Ninety-five percent of all patients with chronic myeloid leukemia (CML), carry a Frankenstein-like gene, called BCR-ABL, created from an abnormal fusion of two genes normally found on two separate chromosomes. Like a water faucet without a shutoff valve, the resulting mutant protein is stuck in an “on” position and leads to uncontrolled cell division and eventually to CML as well as other blood cancers.

An oversized bone marrow cell, typical of chronic myeloid leukemia. Credit:  Difu Wu

Gleevec, a revolutionary, targeted cancer drug that specifically blocks the BCR-ABL protein was approved by the FDA in 2001 and doubled 5-year survival rates for CML patients (31 to 59%) over that decade. Still, some patients who are responsive to the Gleevec class of drugs, become resistant to the treatment and suffer a relapse. Up until now, research studies pointed to an accumulation of additional DNA mutations as the driving force behind a rebound of the cancer cells.

But on Monday, a CIRM-funded UC San Diego team reported in PNAS that a reduction in just one protein, called MBNL3, in CML cancer cells activates a cascade of genes normally responsible for the unlimited self-renewing capacity of embryonic stem cells. Much like a researcher can reprogram a skin cell back into an embryonic like state via the induced pluripotent stem cell (iPSC) technique, this finding suggests that CML enhances its ability to spread by exploiting the same cellular reprogramming machinery.

CML is a slowly progressing cancer that initially begins with a chronic phase. At this stage, the cancerous cells, called blast cells, make up less than five percent of cells in the bone marrow. The phase usually lasts several years and is well controlled by drug treatment. A blast crisis phase follows when the blast cells make up 20 to 30% of the blood or bone marrow. At this stage, the patient’s condition deteriorates as symptoms like anemia and frequent infections worsen.

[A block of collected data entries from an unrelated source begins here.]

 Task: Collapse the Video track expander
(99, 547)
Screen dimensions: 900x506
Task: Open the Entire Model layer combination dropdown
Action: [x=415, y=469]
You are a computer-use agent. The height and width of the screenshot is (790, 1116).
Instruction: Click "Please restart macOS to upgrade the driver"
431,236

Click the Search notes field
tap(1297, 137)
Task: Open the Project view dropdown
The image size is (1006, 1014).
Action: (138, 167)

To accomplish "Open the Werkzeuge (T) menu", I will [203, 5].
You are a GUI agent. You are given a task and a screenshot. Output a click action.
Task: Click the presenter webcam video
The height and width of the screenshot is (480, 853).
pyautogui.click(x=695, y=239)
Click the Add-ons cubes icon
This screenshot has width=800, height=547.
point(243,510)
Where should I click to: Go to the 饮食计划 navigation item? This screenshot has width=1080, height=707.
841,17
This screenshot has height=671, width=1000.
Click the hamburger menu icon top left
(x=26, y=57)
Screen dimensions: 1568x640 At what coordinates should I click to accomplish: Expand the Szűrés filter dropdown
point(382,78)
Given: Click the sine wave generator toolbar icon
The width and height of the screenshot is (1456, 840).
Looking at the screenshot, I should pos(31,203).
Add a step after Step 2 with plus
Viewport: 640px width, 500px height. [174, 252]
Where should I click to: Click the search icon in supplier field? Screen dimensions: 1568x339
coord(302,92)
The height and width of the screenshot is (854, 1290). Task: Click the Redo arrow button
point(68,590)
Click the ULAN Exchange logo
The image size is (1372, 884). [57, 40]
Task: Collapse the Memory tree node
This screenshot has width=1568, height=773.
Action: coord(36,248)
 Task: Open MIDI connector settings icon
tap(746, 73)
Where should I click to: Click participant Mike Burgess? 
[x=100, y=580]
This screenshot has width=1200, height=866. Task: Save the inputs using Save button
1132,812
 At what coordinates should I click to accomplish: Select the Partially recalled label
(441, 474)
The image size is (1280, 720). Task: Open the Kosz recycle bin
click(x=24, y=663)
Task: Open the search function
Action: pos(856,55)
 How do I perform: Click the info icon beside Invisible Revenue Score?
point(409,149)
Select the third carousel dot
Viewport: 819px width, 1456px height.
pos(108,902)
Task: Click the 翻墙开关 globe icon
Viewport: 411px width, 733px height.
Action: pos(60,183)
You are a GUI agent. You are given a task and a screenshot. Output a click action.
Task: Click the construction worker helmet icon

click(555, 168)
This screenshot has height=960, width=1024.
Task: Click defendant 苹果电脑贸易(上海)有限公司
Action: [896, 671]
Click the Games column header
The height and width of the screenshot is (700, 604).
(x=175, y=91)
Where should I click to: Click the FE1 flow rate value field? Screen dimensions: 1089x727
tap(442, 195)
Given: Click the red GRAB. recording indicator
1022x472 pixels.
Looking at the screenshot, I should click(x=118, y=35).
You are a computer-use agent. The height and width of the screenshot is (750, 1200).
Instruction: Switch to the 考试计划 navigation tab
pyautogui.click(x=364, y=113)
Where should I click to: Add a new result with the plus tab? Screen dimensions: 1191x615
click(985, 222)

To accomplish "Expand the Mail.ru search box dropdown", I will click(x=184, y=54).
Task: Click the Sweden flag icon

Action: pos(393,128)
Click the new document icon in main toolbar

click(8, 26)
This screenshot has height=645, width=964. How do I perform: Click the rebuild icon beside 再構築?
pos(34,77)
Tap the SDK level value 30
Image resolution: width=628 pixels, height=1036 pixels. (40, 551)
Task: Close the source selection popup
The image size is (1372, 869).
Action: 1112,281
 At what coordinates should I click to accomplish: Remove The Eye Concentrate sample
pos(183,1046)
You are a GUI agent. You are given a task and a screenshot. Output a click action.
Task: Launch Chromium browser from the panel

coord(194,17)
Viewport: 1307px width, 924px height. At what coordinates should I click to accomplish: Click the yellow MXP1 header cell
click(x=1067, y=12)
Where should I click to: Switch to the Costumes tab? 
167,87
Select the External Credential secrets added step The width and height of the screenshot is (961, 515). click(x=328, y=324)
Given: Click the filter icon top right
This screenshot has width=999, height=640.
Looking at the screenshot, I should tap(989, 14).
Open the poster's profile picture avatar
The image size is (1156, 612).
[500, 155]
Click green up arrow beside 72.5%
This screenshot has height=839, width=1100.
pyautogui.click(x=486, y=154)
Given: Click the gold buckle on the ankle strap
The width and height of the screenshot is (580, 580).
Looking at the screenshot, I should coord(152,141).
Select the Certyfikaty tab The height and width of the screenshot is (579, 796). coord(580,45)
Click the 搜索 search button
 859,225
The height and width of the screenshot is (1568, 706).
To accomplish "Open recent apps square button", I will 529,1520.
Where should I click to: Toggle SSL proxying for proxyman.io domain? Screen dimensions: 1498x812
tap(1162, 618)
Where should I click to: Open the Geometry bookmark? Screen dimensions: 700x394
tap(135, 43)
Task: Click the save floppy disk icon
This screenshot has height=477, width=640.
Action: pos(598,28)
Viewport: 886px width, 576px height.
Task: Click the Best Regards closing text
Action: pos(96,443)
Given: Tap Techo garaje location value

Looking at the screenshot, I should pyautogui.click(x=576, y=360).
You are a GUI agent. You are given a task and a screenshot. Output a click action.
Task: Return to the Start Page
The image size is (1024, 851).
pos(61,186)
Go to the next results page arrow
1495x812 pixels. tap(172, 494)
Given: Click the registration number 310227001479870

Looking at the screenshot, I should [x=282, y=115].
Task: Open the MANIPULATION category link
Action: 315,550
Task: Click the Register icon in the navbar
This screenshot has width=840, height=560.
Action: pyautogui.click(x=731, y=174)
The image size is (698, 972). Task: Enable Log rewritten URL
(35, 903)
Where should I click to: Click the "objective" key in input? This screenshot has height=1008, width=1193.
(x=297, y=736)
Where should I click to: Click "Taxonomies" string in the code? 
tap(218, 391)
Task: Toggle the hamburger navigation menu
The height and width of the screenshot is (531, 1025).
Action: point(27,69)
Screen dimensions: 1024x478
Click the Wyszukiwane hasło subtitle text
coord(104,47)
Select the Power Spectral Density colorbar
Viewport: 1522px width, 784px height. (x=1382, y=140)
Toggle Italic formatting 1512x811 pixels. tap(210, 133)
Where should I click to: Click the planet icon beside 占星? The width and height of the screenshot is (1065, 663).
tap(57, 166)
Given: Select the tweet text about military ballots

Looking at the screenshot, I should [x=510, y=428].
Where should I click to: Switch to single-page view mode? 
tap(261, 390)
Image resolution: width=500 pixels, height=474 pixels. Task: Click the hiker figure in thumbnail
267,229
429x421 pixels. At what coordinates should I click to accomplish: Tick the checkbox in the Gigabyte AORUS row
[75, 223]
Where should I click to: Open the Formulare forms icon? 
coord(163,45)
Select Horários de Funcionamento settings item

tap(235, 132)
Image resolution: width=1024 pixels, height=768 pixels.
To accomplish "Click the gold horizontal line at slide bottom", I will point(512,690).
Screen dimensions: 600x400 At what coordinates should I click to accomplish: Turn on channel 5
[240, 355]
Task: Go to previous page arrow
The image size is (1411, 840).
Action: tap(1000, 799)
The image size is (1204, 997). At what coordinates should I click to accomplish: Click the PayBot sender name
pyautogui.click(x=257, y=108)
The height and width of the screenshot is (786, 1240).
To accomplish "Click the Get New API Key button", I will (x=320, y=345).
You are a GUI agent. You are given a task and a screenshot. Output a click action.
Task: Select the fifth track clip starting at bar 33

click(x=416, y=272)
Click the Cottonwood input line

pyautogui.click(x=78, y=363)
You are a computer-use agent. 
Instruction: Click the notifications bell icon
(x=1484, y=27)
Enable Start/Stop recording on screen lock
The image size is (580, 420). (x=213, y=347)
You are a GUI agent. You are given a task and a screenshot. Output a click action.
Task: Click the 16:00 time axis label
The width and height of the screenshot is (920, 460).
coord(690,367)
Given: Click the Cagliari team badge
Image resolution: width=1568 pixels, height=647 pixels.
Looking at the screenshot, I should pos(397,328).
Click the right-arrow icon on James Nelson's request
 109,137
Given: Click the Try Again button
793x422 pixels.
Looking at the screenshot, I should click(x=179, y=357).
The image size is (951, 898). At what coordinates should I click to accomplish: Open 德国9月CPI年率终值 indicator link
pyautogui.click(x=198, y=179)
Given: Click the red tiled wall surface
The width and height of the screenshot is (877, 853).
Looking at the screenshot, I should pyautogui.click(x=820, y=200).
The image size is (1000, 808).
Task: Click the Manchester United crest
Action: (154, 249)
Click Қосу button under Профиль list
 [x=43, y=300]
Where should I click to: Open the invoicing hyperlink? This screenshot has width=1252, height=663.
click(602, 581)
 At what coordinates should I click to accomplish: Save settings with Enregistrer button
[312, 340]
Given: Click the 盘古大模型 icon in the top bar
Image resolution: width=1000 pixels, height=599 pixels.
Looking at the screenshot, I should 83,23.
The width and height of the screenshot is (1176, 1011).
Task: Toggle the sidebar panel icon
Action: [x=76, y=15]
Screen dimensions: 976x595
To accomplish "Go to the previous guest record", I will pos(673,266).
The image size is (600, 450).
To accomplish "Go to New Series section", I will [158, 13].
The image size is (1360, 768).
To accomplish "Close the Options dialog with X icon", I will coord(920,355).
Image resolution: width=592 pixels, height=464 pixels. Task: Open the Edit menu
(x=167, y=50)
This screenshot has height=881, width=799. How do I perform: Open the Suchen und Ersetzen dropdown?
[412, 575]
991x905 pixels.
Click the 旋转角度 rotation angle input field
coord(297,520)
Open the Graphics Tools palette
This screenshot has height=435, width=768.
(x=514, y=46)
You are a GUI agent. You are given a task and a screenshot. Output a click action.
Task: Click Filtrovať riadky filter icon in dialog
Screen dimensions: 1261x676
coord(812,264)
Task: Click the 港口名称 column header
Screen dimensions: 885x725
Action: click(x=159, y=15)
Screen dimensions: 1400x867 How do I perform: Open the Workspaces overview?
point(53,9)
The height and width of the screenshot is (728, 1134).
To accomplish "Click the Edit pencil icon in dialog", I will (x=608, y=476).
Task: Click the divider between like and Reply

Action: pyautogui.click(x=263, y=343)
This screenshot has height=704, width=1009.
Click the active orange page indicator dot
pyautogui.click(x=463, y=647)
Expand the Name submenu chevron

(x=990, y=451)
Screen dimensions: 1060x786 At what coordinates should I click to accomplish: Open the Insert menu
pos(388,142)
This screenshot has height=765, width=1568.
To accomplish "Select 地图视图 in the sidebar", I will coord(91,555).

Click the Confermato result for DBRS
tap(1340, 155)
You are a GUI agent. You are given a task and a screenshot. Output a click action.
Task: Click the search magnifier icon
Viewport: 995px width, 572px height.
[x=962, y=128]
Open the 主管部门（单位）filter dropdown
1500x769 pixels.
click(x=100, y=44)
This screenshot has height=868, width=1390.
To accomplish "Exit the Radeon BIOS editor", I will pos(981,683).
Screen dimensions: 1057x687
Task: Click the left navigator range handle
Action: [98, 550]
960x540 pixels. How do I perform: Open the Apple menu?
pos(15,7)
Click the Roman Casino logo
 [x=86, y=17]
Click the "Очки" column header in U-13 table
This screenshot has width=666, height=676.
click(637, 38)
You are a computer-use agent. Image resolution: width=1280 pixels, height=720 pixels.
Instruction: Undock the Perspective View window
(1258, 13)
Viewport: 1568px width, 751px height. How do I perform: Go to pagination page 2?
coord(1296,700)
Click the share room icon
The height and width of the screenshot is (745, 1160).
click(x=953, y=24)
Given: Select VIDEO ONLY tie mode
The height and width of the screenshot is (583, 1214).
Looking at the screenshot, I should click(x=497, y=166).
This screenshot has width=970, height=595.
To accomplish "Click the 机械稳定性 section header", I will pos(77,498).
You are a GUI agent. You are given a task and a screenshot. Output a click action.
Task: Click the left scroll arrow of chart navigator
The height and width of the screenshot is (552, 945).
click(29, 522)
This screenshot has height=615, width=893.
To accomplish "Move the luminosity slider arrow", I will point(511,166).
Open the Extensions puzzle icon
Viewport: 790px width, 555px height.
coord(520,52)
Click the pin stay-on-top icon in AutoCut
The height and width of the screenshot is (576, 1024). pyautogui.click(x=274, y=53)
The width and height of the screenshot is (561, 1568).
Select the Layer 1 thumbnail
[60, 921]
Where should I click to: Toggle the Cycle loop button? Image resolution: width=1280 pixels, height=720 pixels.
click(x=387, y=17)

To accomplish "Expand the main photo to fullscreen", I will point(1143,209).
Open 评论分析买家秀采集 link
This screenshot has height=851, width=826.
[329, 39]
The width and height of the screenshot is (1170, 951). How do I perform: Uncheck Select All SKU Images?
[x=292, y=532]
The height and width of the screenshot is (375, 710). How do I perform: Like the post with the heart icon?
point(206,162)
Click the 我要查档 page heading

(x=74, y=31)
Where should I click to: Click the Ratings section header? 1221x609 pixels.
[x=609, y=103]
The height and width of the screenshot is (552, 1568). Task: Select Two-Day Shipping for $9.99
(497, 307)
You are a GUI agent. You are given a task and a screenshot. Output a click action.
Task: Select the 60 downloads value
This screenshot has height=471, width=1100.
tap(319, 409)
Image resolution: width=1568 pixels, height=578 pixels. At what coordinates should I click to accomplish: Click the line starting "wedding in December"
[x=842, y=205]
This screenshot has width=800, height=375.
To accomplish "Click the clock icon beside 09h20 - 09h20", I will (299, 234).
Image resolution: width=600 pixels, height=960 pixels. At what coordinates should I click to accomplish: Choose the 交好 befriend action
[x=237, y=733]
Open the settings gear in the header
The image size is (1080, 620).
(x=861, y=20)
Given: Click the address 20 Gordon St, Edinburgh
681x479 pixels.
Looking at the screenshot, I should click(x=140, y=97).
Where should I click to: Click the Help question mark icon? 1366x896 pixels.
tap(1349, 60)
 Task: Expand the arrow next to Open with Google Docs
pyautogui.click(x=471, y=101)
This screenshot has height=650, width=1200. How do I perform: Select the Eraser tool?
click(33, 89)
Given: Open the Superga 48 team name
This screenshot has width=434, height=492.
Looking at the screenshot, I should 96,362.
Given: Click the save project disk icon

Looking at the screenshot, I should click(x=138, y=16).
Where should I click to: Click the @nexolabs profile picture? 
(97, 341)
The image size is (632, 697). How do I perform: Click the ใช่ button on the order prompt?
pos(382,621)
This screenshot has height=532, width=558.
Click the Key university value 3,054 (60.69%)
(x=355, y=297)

The UCSD team, led by Catriona Jamieson, director of Stem Cell Research at Moores Cancer Center, did a comparative analysis of CML patient samples and found that a reduction of MBNL3, a RNA binding protein, corresponded with CML progression from the chronic to blast phase. If you took intro biology in high school or college, you may recall that RNA acts as a messenger molecule critical to the translation of DNA’s genetic code into proteins. Some splicing and trimming of the RNA molecule occurs to prep it for this translation process. It turns out the decrease in MBNL3 in blast phase cells frees up stretches of RNA that leads to alternate splicing and, in turn, alternate forms of a given protein.

The study showed that in response to the decrease of MBNL3, an alternate form of the protein CD44, aptly named CD44 variant 3 (CD44v3), is increased in CML blast phase cells compared with chronic phase cells. Artificially over producing CD44v3 increased the activity of SOX2 and OCT4, two genes that are critical for maintaining the properties of embryonic stem cells. Genes involved with homing blood cells to the bone marrow were also upregulated.

Put together, these data suggest that this alternate RNA splicing not only helps CML blast phase cells preserve stem cell-like qualities, but it also helps sequester them in the bone marrow. Other studies have shown that the BCR-ABL protein inhibitor drugs are not effective in eradicating blast phase cells in the bone marrow, perhaps the reason behind relapse in some CML patients.

To try to smoke out these hiding blast phase cells in mouse CML studies, the team tested a combination treatment of a CD44 inhibitor along with the BCR-ABL inhibitor. While either treatment alone effectively removed the CML blast phase cells from the spleen and blood, only the combination significantly reduced survival of the cells in the bone marrow.

This tantalizing result has motivated the Jamieson team to pursue the clinical development of a CD44 blocking antibody with combination with the existing BCR-ABL inhibitors. As reported by Bradley Fikes in a San Diego Union Tribune story, the CD44 blocking antibody was not stable so more work is still needed to generate a new antibody.

But the goal remains the same as Jamieson mentions in a UCSD press release:

“If we target embryonic versions of proteins that are re-expressed by cancer, like CD44 variant 3, with specific antibodies together with tyrosine kinase [for example, BCR-ABL] inhibitors, we may be able to circumvent cancer relapse – a leading cause of cancer-related mortality.”